### [WORK ORDER 1]
Answer these questions about the text on syndromic surveillance in Sweden:
(a) Which European system is Hälsorapport part of?
(b) How often do the volunteers send in reports about their health?
(c) What does the blue line in the plot show?
### [WORK ORDER 2]
For each statement, say yes or no to whether it agrees with the text on syndromic surveillance in Sweden. Quote the exact words from the text that decide it.
(a) Hälsorapport is an initiative of the Public Health Agency of Sweden.
(b) More than 4,000 volunteers currently report on their health.
(c) The orange line shows a clear trend for 2014.
### [WORK ORDER 3]
Continue the text on syndromic surveillance in Sweden from the point where it stops.

### [PROVIDED TEXT]
Social Media Syndromic Surveillance
The Public Health Agency of Sweden has an initiative called Hälsorapport, which is part of the European system Influenzanet, whose overall goal is “monitor the activity of influenza-like-illness (ILI) with the aid of volunteers via the internet.” The goal of Hälsorapport is similarly to monitor the spreading of diseases in Sweden and to inform the general public, the health care system, and other government agencies about the current health status of Sweden. The monitoring is done by eliciting weekly reports from volunteers regarding their general health status, and in particular regarding any symptoms they might have. According to the website, there are currently 3558 volunteers providing weekly reports about their health. The following plot demonstrates a result from the project. The orange line shows the occurrence of influenza-like diseases (no clear trend thus far for 2014), and the blue line shows the occurrence of respiratory infections: apparently there was a significant outbreak of respiratory infections in Sweden during the first weeks of September.

### [PROVIDED MATERIAL]
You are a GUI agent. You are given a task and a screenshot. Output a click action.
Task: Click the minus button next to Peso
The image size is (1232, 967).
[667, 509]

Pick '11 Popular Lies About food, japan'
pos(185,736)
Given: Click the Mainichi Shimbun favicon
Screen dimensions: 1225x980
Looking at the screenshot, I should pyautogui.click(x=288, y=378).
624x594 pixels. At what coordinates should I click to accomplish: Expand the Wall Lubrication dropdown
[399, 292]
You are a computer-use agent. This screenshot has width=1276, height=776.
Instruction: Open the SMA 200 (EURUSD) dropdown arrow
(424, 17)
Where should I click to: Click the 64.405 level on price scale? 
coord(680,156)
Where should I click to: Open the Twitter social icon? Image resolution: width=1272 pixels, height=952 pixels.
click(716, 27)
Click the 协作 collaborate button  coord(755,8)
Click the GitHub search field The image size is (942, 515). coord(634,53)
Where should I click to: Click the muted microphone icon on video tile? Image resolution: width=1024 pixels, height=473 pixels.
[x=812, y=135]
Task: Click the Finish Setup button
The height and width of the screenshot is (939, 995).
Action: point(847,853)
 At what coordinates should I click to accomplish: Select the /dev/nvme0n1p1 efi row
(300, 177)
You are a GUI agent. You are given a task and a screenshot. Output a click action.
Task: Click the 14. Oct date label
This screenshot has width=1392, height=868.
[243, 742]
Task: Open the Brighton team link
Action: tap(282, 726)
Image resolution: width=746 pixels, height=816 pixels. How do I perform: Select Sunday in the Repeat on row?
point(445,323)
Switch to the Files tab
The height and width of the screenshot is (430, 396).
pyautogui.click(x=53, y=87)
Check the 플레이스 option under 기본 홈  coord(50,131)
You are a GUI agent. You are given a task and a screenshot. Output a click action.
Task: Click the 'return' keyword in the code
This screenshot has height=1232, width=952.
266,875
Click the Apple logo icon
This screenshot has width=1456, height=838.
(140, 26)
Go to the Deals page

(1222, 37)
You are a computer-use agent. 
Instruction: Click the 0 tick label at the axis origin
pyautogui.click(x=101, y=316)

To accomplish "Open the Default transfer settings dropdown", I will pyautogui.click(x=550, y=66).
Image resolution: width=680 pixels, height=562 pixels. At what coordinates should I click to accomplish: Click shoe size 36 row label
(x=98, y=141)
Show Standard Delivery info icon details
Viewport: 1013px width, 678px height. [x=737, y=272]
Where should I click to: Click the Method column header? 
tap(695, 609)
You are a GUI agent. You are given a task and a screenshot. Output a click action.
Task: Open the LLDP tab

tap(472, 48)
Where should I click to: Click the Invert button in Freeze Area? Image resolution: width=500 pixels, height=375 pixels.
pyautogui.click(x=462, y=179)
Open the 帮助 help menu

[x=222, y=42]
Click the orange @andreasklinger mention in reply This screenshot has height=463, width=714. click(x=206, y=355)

### [TASK RESULT 1]
(a) Influenzanet
(b) Weekly
(c) The occurrence of respiratory infections

### [TASK RESULT 2]
(a) Yes: "The Public Health Agency of Sweden has an initiative called Hälsorapport"
(b) No: "there are currently 3558 volunteers providing weekly reports about their health"
(c) No: "no clear trend thus far for 2014"

### [TASK RESULT 3]
This is a great initiative; the recent outbreak of Ebola is a chilling reminder of the importance of syndromic surveillance, and the best way to understand how people feel is to ask them how they feel. Asking some 3000 people is a very good start!
Now imagine you could ask everyone. And imagine you could ask them not only once a week, but all the time. That is sort of what we do when it comes to social media monitoring, but with the difference that we listen to what people say rather than eliciting answers from them. Listening has the advantage of avoiding any elicitation effects, which is the problem that people may overstate (or understate) symptoms when prompted for a report about their health. Furthermore, we listen to the entire Swedish social media feed (which includes the entire Swedish blogoshpere, the main forums, the entire Swedish Twitter feed, and all open posts on Facebook), and we listen all the time; whenever someone posts something on social media in Sweden, we (or rather, our systems) read it. Rather than asking a few thousand people how they feel or what they think, we listen to everyone who posts on social media.
We have previously blogged about how we can use monitoring of discussions in social media to measure flu trends. This is not something we do only as an isolated case study. On the contrary, we continuously monitor expressions of a large number of symptoms in Swedish social media. The plot below shows the frequency of mentions of respiratory symptoms in Swedish social media from 2012 to 2014. Note the pronounced spike for 2014 (the red circle): this is the very same outbreak of respiratory infection during the first weeks of September that was detected by Häslokontroll. Note also that similar spikes occur at the same time period each year.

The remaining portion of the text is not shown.